── Data supplied

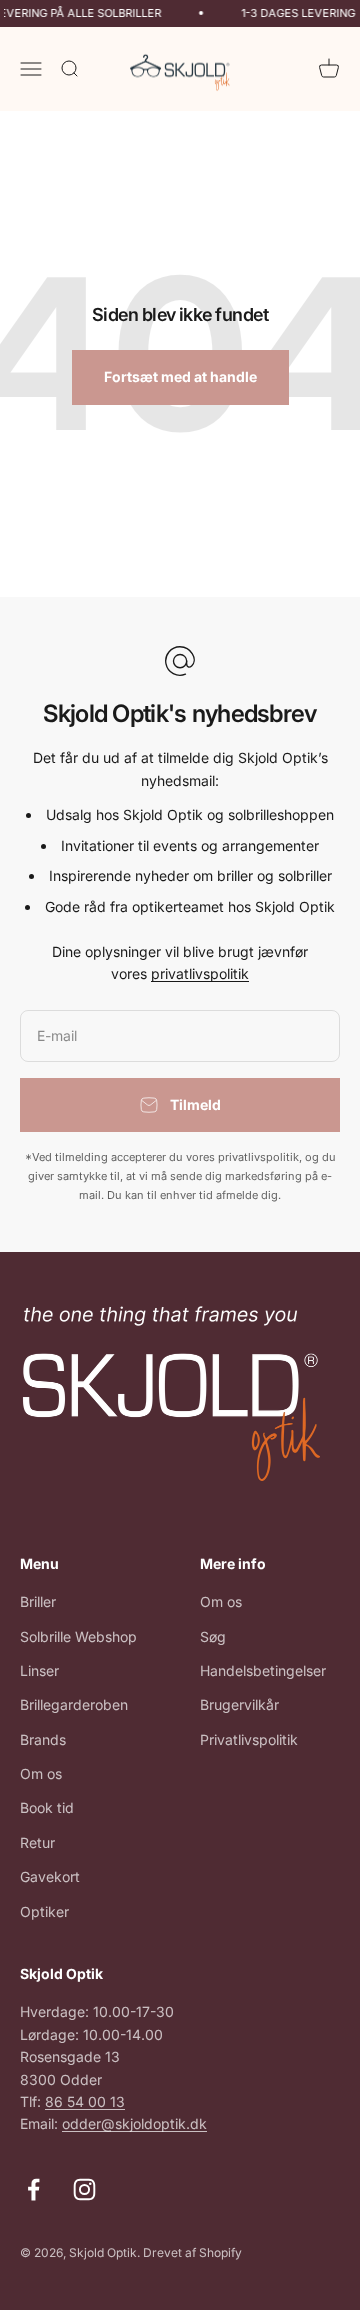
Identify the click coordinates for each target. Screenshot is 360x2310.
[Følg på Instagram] (84, 2189)
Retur (37, 1842)
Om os (41, 1773)
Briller (38, 1601)
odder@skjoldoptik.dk (134, 2123)
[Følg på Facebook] (33, 2189)
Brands (43, 1739)
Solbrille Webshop (78, 1636)
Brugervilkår (239, 1704)
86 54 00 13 (85, 2101)
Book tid (47, 1807)
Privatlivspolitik (249, 1739)
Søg (213, 1636)
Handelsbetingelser (263, 1670)
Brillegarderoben (74, 1704)
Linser (39, 1670)
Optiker (44, 1911)
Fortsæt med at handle (180, 376)
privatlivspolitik (200, 973)
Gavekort (50, 1876)
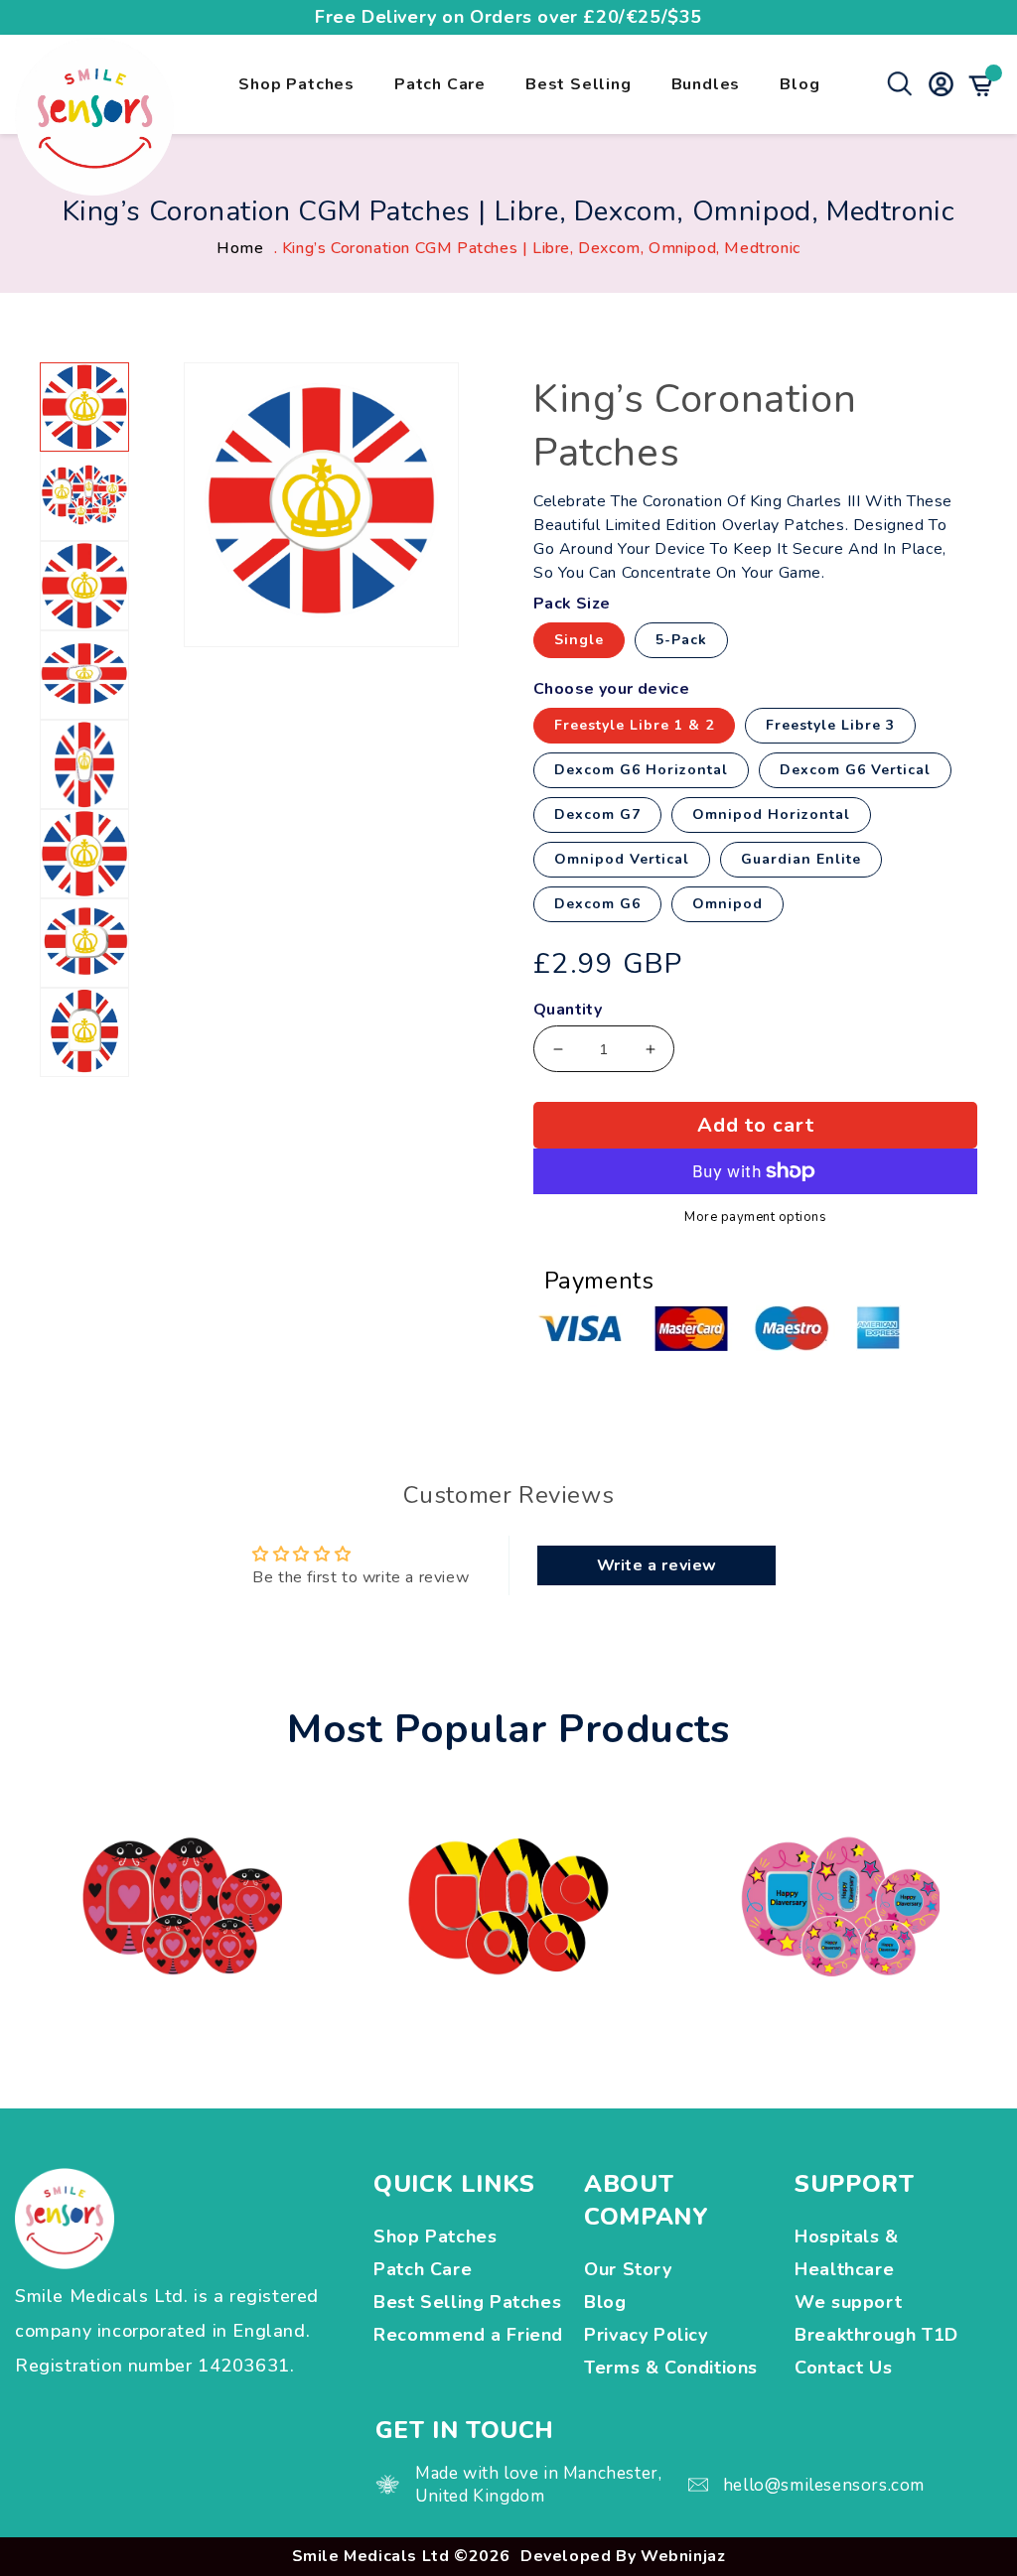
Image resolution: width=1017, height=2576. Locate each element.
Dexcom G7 (597, 814)
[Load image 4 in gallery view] (84, 675)
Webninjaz (683, 2556)
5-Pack (681, 639)
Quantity (567, 1010)
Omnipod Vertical (621, 859)
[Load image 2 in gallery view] (84, 496)
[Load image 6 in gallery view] (84, 853)
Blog (799, 84)
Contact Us (843, 2367)
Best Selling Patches (467, 2302)
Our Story (627, 2269)
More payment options (755, 1218)
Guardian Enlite (801, 859)
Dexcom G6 (597, 903)
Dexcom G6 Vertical (855, 769)
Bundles (706, 84)
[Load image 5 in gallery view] (84, 764)
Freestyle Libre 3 (830, 725)
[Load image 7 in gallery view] (84, 943)
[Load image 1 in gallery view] (84, 407)
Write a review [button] (657, 1565)
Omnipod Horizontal (771, 814)
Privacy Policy (645, 2335)
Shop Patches (296, 84)
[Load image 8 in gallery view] (84, 1032)
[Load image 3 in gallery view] (84, 585)
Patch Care (440, 84)
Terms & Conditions (671, 2367)
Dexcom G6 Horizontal (641, 769)
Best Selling (578, 84)
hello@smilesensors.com (824, 2485)
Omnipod (727, 903)
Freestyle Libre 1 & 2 (634, 725)
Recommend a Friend (468, 2335)
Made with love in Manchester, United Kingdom (538, 2485)
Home (240, 248)
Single (579, 639)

────

**Exercise**
Exact copy, no pictures: please print every record above as written.

**Written answer**
Identify the click coordinates for each target. Screenshot is 360x2310.
[Følg på Instagram] (84, 2189)
Retur (37, 1842)
Om os (41, 1773)
Briller (38, 1601)
odder@skjoldoptik.dk (134, 2123)
[Følg på Facebook] (33, 2189)
Brands (43, 1739)
Solbrille Webshop (78, 1636)
Brugervilkår (239, 1704)
86 54 00 13 (85, 2101)
Book tid (47, 1807)
Privatlivspolitik (249, 1739)
Søg (213, 1636)
Handelsbetingelser (263, 1670)
Brillegarderoben (74, 1704)
Linser (39, 1670)
Optiker (44, 1911)
Fortsæt med at handle (180, 376)
privatlivspolitik (200, 973)
Gavekort (50, 1876)
Image resolution: width=1017, height=2576. Locate each element.
Dexcom G7 (597, 814)
[Load image 4 in gallery view] (84, 675)
Webninjaz (683, 2556)
5-Pack (681, 639)
Quantity (567, 1010)
Omnipod Vertical (621, 859)
[Load image 2 in gallery view] (84, 496)
[Load image 6 in gallery view] (84, 853)
Blog (799, 84)
Contact Us (843, 2367)
Best Selling Patches (467, 2302)
Our Story (627, 2269)
More payment options (755, 1218)
Guardian Enlite (801, 859)
Dexcom G6 (597, 903)
Dexcom G6 Vertical (855, 769)
Bundles (706, 84)
[Load image 5 in gallery view] (84, 764)
Freestyle Libre 3 (830, 725)
[Load image 7 in gallery view] (84, 943)
[Load image 1 in gallery view] (84, 407)
Write a review [button] (657, 1565)
Omnipod Horizontal (771, 814)
Privacy Policy (645, 2335)
Shop Patches (296, 84)
[Load image 8 in gallery view] (84, 1032)
[Load image 3 in gallery view] (84, 585)
Patch Care (440, 84)
Terms & Conditions (671, 2367)
Dexcom G6 Horizontal (641, 769)
Best Selling (578, 84)
hello@smilesensors.com (824, 2485)
Omnipod (727, 903)
Freestyle Libre 1 & 2 (634, 725)
Recommend a Friend (468, 2335)
Made with love in Manchester, United Kingdom (538, 2485)
Home (240, 248)
Single (579, 639)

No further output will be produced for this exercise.